__EXERCISE TASK__.
Copy each of the following items line for line, with no changes.

"""

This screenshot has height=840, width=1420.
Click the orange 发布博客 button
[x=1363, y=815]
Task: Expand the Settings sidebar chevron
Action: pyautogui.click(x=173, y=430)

"""

__RESPONSE FOR THIS EXERCISE__.
This screenshot has height=840, width=1420.
Click the orange 发布博客 button
[x=1363, y=815]
Task: Expand the Settings sidebar chevron
Action: pyautogui.click(x=173, y=430)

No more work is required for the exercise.